Years ago I began on United Hollywood Magazine. It started with a totally different idea in mind and eventually ended up as something else entirely. During that time, I attempted to create many different and supposedly perfect designs. None of them made it. My plans were too complicated, and there was never enough time to execute them.
Looking back, I can see multiple problems with my approach to this redesign.
Planning Is Good, But It Isn’t Real Work
Sure, it’s great to come up with perfect plans for whatever you’re working on. However, planning isn’t work. No matter how much time it takes or how much work it requires.
Why? Well, in my opinion and that of my colleagues, most people — and I am one of them — have exceptionally short attention spans. If you spend too much time planning, you run the risk of never realizing those plans.
Get Something Out Quickly
Look at the features planned. Look at your schedule. Can you get out a working prototype within a month? No? Forget about it. You’ll lose interest and move on to the next great idea before the project is finished.
That’s what happened to me. I have a stack of half-done designs for United Hollywood scattered all around my hard drive. I was happy with all of them at one point. The problem was that they took too long to finish and by the time a month went by I had new ideas, ones that did not fit within the existing design. So I had to start over… over, and over, and over. There was no end to this cycle.

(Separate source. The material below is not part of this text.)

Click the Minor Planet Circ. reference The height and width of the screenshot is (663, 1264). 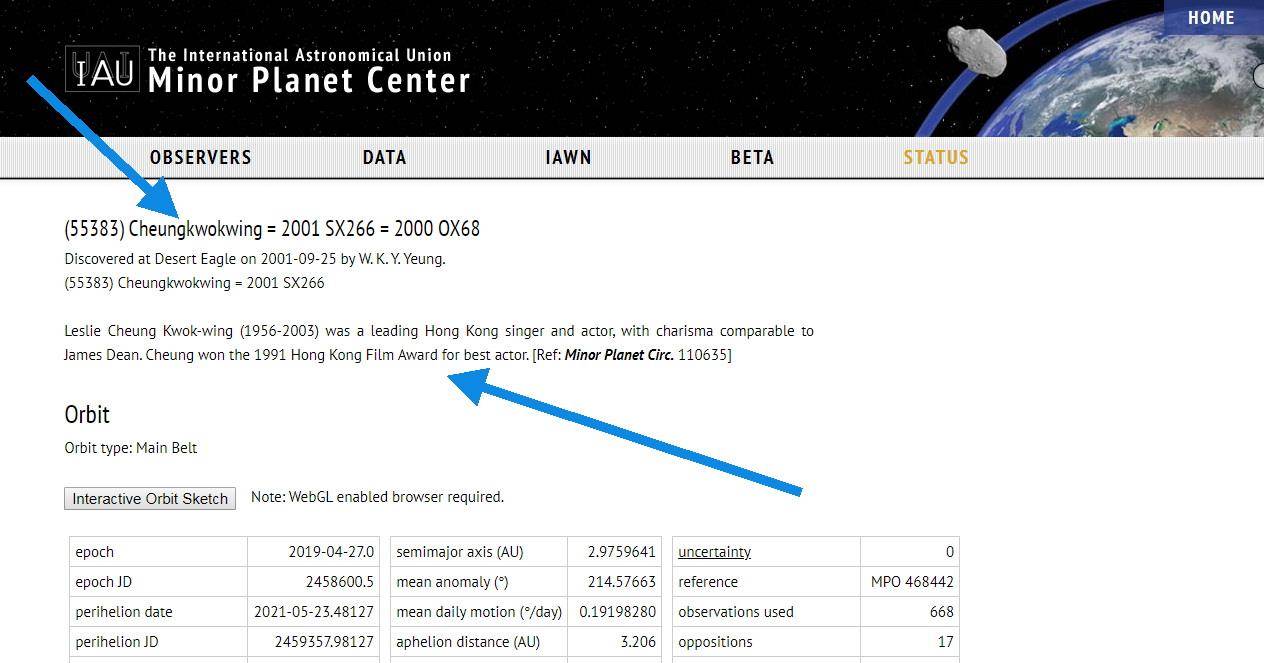(x=619, y=355)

It’s not just the new ideas that cause problems. It’s the fact that by the time you’ve been working for a month on the same idea, you’re not in the same state of mind as when you first got the idea. Everything’s changed, but you’re still working on the same thing, with no results.
Take The Smallest Feature, Build It. Move On To The Next
I decided that 2009 was the year I would change my habits. I wrote down a list of things that made up a great blog in my mind. There were 9 of them. I highlighted posts and comments, then I crossed out the rest.
I took those two vital parts of a blog, designed around them and built the first version. It took me 16 hours. Now I sit here typing this post, instead of wasting weeks on design and development.
Hey, I’ve Heard All This Before
Does all of the above look vaguely familiar? I would guess so. Some might call it getting real, others agile. It doesn’t matter. The issue, at least in my case, was that I was quick to apply such practices to my client’s projects or anything that involved a team beyond just me, but I would neglect them when working on my own portfolio or blog.